At Neighborland, we believe in experiential learning. Often, the best way to determine whether an idea is good or not is to go ahead and test it. Over the next couple of weeks, we’ll be looking at a selection of projects that take precisely this approach to community development. The projects are among the 124 tactical works featured in the exhibit Spontaneous Interventions: Design Actions for the Common Good.
The showcase, which will be on view in the US Pavilion at this year’s Venice Biennale of Architecture from August 27th through November 25th, is organized around six broad themes: economy, information, accessibility, community, pleasure, and sustainability. Today, we’ll take a look at three projects that bring communities together to address common challenges in collaborative ways.
GOOD Ideas for Cities, Multiple Cities
Seeing the power of visualization to spark action, GOOD magazine began playing civic matchmakers by pairing designers with challenges and relevant local leaders through its Ideas for Cities events. Once the teams are set, GOOD makes use of its media platform to generate buzz around a public forum where, after a few months of research and brainstorming, designers and officials present possible futures to residents. Even more important than the individual ideas, though, are the connections made at the events, as we saw when we co-hosted a GOOD Ideas for Cities event in New Orleans earlier this summer.

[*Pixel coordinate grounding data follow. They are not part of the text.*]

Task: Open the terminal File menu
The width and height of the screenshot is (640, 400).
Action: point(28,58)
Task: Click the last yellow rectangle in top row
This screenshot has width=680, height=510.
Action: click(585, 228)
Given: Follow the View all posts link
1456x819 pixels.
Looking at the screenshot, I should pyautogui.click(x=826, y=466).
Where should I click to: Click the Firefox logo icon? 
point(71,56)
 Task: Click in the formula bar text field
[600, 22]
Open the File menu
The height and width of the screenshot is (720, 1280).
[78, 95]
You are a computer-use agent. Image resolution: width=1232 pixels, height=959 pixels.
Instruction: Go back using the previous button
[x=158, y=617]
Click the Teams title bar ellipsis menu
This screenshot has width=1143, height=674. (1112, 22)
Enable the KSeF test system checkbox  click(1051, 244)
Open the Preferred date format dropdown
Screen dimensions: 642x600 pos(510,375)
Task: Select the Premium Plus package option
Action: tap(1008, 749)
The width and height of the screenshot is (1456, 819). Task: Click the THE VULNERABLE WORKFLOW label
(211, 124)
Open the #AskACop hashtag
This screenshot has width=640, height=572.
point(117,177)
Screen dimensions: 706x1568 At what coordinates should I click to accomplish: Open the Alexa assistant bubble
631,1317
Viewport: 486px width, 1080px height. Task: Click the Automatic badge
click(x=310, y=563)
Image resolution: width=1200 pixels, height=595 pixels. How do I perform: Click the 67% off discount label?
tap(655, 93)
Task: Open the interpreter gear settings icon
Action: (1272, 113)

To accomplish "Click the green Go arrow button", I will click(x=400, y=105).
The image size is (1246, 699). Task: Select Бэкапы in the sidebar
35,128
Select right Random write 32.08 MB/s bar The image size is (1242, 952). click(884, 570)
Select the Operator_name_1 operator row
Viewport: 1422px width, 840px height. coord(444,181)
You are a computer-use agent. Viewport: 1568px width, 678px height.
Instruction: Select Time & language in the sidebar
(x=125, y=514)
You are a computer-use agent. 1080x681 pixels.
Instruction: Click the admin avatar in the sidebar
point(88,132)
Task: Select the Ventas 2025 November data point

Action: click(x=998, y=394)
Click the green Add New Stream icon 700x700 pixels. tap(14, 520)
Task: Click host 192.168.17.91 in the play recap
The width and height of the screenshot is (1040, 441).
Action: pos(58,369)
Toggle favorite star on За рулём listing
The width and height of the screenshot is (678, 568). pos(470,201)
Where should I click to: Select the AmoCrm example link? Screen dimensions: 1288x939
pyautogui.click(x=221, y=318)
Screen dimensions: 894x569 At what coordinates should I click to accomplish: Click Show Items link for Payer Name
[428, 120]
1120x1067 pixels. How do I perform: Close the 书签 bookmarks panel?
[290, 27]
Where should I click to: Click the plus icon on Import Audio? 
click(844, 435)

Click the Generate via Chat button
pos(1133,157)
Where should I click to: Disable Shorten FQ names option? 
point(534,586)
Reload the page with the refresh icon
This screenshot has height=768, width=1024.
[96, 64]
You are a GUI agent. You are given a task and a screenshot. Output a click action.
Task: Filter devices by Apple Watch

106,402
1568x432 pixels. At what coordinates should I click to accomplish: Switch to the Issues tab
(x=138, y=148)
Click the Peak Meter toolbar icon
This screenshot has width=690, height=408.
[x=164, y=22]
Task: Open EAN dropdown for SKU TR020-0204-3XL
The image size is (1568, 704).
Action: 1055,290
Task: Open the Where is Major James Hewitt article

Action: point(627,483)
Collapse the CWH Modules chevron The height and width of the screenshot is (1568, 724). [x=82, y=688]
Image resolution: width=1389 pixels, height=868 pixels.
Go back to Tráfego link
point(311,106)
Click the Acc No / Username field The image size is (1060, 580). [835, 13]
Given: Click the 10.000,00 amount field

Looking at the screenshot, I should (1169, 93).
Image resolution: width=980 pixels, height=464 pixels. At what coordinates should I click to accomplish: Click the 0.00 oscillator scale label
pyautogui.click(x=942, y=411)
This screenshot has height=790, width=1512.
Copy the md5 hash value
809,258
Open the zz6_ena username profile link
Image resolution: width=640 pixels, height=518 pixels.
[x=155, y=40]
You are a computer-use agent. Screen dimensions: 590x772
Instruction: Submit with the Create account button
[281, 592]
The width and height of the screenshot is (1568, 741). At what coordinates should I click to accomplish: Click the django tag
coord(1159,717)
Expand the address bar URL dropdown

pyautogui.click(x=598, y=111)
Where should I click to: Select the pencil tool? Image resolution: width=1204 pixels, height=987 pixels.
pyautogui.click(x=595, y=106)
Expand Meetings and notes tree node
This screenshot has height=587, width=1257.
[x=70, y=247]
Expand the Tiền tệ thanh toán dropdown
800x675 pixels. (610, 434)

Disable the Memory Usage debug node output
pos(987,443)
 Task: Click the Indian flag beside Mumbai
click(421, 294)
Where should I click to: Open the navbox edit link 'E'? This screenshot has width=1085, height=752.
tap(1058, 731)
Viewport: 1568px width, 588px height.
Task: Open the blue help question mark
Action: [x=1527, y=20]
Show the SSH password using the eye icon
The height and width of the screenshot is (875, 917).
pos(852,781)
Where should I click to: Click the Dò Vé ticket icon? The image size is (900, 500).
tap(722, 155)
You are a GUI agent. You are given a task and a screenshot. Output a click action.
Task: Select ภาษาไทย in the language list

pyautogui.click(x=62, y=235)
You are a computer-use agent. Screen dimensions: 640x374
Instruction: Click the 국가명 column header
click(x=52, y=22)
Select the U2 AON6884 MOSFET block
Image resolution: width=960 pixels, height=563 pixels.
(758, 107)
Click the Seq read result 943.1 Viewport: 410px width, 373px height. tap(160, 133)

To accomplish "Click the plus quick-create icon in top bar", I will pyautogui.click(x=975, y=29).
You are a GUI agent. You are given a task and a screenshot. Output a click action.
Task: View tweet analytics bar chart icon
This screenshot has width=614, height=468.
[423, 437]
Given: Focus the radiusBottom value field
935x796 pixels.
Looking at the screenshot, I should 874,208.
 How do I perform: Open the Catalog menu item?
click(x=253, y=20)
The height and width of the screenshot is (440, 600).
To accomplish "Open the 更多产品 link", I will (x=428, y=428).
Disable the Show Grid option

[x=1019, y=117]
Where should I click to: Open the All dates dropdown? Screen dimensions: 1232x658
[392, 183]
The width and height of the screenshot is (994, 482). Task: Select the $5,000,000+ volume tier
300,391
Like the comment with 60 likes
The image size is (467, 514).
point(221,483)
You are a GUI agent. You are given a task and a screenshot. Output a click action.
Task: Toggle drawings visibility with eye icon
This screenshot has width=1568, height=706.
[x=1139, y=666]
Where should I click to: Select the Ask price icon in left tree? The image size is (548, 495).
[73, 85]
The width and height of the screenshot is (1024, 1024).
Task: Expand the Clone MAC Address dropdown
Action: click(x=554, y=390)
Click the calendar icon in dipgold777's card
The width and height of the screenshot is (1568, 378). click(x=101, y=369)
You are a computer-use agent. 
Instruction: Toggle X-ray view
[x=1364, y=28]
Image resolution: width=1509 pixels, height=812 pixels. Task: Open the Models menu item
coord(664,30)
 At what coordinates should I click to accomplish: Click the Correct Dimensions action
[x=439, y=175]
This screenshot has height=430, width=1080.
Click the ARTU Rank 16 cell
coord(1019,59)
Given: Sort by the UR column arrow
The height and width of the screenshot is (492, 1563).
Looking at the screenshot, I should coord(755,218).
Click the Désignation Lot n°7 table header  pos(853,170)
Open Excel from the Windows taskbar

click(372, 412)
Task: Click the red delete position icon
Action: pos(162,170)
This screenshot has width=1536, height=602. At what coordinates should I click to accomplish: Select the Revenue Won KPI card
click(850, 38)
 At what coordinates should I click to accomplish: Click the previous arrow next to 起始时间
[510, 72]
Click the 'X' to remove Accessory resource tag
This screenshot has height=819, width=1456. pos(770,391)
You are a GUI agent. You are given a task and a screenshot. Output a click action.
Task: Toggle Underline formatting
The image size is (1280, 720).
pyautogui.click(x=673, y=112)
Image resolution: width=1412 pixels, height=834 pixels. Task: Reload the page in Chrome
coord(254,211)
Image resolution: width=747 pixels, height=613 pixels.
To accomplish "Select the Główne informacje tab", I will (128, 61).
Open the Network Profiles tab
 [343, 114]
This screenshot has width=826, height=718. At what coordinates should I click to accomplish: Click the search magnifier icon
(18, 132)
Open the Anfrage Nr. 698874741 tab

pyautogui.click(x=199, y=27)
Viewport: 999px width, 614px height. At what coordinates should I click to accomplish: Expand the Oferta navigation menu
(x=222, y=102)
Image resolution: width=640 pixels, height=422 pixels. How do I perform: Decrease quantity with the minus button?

By bringing so many motivated people together, these events are networking events par excellence for people who want to connect, dig in, and get things done.
Intersection Repair, Portland
What are streets for? If you answered “cars,” you’re only partly right. Streets often make up the majority of a city’s public space–and while they may not look like a park or plaza, intersections are important places that generate (or inhibit) neighborhood life and sense of place. In Portland, the reclamation of a single intersection by neighbors who were sick of speeding traffic has sparked a change in the way that people across the city see their intersections. Today, the group City Repair, which grew out of that unsanctioned local action, helps neighborhoods across Portland to come together and collaboratively re-think their crossroads as more comfortable and cohesive places for meeting and chatting. There’s room for cars, of course–but more importantly, there’s more room for people.
Participation Park, Baltimore
By virtue of its name, public space should offer opportunities for people to participate in the decision-making process around how a place is used. Unfortunately, these days regulations are often set by officials far removed from the day-to-day life in local communities, limiting locals’ sense of ownership around their own parks, plazas, and streets. Organizers of Baltimore’s Participation Park have created a productive shared space by squatting in a vacant lot and working with nearby neighbors to build an urban farm, a gathering place, and a strong community.